Motorrad oder Fahrrad?

Zu Besuch bei der Fahrzeugmanufaktur Gulas

20180815 Unterwegs Gulas 780x366 1 0?itok=i2W 3vtJ
Foto: Businessfotografie Inga Haar

Es sieht eher aus wie ein Motorrad, es ist deutlich schneller als ein Fahrrad, aber in die Pedale treten muss man doch. Warum das so ist, durften 20 VBKI Mitglieder persönlich erfahren.

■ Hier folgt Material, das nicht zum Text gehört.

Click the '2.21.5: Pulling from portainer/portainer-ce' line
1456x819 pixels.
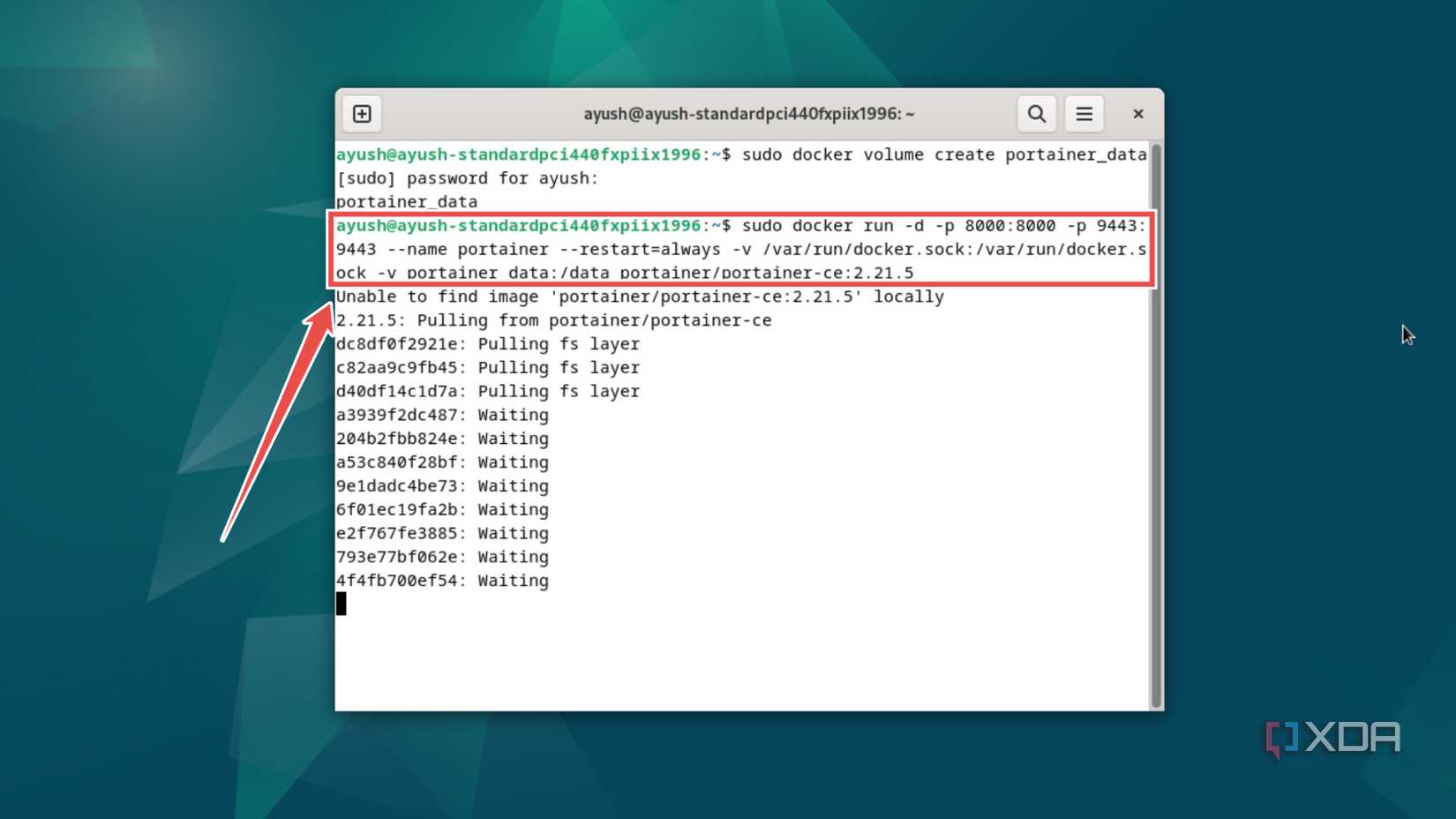click(x=553, y=319)
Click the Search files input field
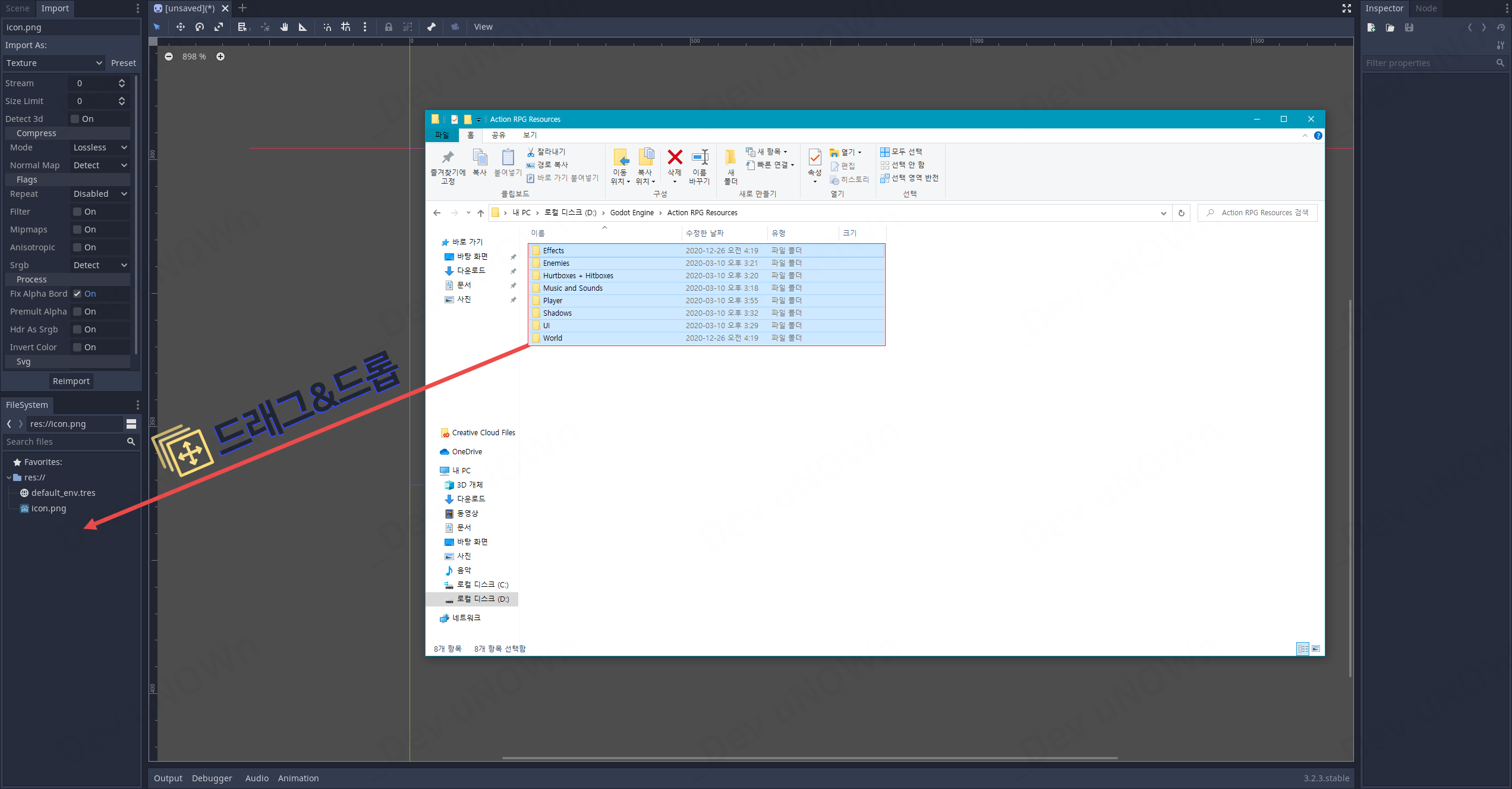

135 kg schwer ist das Elektromotorrad, hat eine Reichweite bis zu 120 km und kann ohne Problem 90 km/h und mehr fahren. Über die Pedale wird die Leistung gesteuert, gesteigert und da wird man auch richtig schnell, so dass man auf der Stadtautobahn auch mal einen Porsche überholen kann. Das ist auch der Mehrwert, des mindestens 23.000 € teuren Luxusspielzeugs: Motorrad fahren kann auch mit Elektromotor Spaß machen – das fehlende Motorengeräusch wird durch das in die Pedale treten, die überraschten Blicke der Autofahrer und das direkte Gefühl auf der Straße wett gemacht.
 
Einen Motorradführerschein braucht man auf deutschen Straßen dafür – den sollte man auch dabei haben, denn Polizisten kontrollieren die Gulas-Fahrer gern, um zu sehen, was genau in der Zulassung dieses so witzig und sportlich zugleich aussehenden Fahrzeuges steht. Spaß hatten alle VBKI Mitglieder bei der Probefahrt. Ob einer von Ihnen in vier Monaten zur nächsten VBKI Veranstaltung mit einer Gulas angefahren kommt, werden wir beobachten. So lange ist die Lieferzeit für das auf konkrete Einzelbestellung produzierte Elektromotorrad, das das Feeling des Radfahrens hat.